This invention relates to the fabrication and structure of electrocatalyst coated 3-dimensional porous high surface area electrode structures for use in electrolytic cells for a variety of electrochemical production processes as anodes or cathodes. More particularly, this invention relates to the fabrication and structure of electrocatalyst coated high surface area porous type electrode structures fabricated from fine metallic and/or conductive ceramic oxide composition fibrous materials.
High surface area electrodes are finding increasing use in recent years in various electrochemical processes. This is because of new advances in material processing science in the preparation and manufacture of high surface area metallic and electrically conductive inorganic substrates as well as due to the increasing need for high selectivity electrodes to achieve higher conversion efficiencies in electrochemical processes.
There are several types of commercially available high surface electrodes on the market today. These are generally made from graphite in the form of felts, foams and woven structures. In general, the felts are made from fine, short fibers that are mechanically interlocked. A problem with graphite is that it is not as conductive as metals and that there are problems with producing an adequate electrical or physical bond between the graphite material and a current distributor. In addition, significant areas of the felt structure may not participate in the electrode reactions because of minimal mechanical/electrical contact between the fibers because of their short lengths. These fibers have length to diameter ratios that are generally less than 1000:1. These graphite structures are also generally limited to operation at low cell current densities because of the low conductivity of graphite in combination with the minimal graphite inter-fiber contacts within the structure. In addition, graphite is not generally stable as an oxygen generating electrode.
Metallic materials are also now available prepared from copper, nickel and stainless steels and their alloys. One material type is in the form of a metallic foam product with specifications in terms of pores per inch (PPI). These materials range from 10 to 300 PPI, but the actual active specific surface area is generally below 30 cm.sup.2 /cm.sup.3. In addition, the metallic foams have mechanical properties that can range from being very hard and incompressible to very fragile and brittle. In addition, electrode structures may be prepared from sintering fine powders of these metals, but the density of these materials is generally limited to about 60% or greater, which greatly increases the hydraulic pressure drop through the structure, making it uneconomical or impossible to operate without employing very high pressure rated electrochemical cell designs.

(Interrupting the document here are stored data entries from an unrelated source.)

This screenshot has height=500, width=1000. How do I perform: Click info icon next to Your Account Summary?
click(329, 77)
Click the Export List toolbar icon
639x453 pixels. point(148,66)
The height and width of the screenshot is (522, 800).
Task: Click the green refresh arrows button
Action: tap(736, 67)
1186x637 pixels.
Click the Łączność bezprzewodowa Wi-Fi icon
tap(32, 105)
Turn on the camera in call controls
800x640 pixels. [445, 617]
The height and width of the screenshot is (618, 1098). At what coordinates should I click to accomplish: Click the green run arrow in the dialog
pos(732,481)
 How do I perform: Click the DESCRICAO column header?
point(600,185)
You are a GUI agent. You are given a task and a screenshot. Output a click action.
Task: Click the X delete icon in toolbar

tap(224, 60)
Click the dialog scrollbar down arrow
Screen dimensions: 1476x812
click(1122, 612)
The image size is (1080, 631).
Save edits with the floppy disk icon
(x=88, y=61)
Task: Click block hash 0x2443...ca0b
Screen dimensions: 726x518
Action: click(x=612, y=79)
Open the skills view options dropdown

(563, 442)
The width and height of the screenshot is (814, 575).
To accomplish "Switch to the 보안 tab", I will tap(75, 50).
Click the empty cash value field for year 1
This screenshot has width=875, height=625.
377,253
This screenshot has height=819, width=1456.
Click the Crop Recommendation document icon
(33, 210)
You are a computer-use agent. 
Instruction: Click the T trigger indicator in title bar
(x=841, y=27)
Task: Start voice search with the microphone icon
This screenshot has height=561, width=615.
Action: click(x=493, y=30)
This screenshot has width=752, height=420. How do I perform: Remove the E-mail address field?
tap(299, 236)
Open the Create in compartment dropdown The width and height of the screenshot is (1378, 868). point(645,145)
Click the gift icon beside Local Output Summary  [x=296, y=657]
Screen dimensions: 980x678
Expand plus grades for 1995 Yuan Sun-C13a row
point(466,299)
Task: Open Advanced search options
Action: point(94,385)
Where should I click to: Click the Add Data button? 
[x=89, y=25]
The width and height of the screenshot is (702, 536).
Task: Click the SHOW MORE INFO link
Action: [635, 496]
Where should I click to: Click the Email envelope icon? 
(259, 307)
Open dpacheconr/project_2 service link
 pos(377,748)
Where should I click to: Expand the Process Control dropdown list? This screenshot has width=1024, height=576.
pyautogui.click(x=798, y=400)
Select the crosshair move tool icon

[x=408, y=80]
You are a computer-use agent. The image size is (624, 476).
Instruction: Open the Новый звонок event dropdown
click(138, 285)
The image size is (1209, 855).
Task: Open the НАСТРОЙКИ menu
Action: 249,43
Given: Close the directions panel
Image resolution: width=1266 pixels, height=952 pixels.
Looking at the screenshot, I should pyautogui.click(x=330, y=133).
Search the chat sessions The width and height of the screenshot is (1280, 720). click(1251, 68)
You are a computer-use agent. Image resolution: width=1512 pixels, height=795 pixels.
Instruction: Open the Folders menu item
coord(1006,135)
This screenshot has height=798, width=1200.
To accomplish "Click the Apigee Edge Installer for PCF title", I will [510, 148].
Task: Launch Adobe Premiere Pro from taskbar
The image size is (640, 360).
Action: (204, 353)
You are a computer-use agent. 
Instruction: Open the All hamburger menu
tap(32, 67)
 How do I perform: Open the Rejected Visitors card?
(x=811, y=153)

Metallic felts prepared from fibers are also now becoming available, but these are generally prepared from stainless steels using small short fibers with length to diameter aspect ratios that are considerably less than about 1000:1. These felts are made by air-laying or wet filtration methods, and cannot be made by these methods using fibers with larger diameter to length aspect ratios. Woven stainless steel materials are also available made from the fine diameter wires or tow fiber bundles containing multiple filaments. Since these woven type structures use continuous length filaments, the length to diameter aspect ratio is greater than 1000:1. These stainless steel woven materials are themselves very conductive, as are their surfaces, and there is no problem with fiber to fiber conductive paths in the structure because of this conductivity.
In the case of valve metal woven wire constructions, for example titanium, the conductive paths through just the long wire lengths are not adequate for an even distribution of the current throughout the structure. The woven material to be used as an effective 3-dimensional high surface area electrode structure also requires a fiber to fiber electrical contact, which depends on the fiber surfaces and their corresponding areas being conductive and intimately in contact with each other. Since valve metals form protective nonconductive oxide films on their surfaces, these conductive contact points may not be stable in the electrochemical system and form nonconductive oxides, and the material will then not be suitable as an electrode. Also, woven materials, both made from either stainless steel or valve metals, have been observed to not be suitable as electrode structures in electrochemical cells for operation at current densities greater than about 1 to 2 KA/m2. One explanation is that the 3-dimensional electrical conductivity of the structure relying on a mechanical fiber to fiber contact is not adequate above this range, resulting in a substantially higher cell electrode operating voltage with corresponding changes in the competitive electrochemical reactions occurring at the electrode surfaces. Another explanation for inadequate performance of woven structures made from multi-filament strands (or tow bundles) is that the porosity of these structures is non-uniform, such that the zones with highest surface area do not allow penetration of current through the electrolyte between closely spaced fibers.
The technology for the processing and production of valve metals, such as titanium, in the form of fine wire, filaments and tow fiber is now available. The problem is in fabricating the filamentary valve metal raw material into a form that is suitable as a 3-dimensional, uniformly conductive high surface area electrode structure and developing methods for the application of an even, economical amount of an active electrocatalyst material onto the structure. In addition, a method for efficiently and evenly distributing electrical current to the structure is also required to be suitable for an electrochemical process. The higher the effective surface area of the electrode structure, with a uniform distributed current density, the higher the single pass conversion efficiency performance of the electrode for the specific electrochemical process application.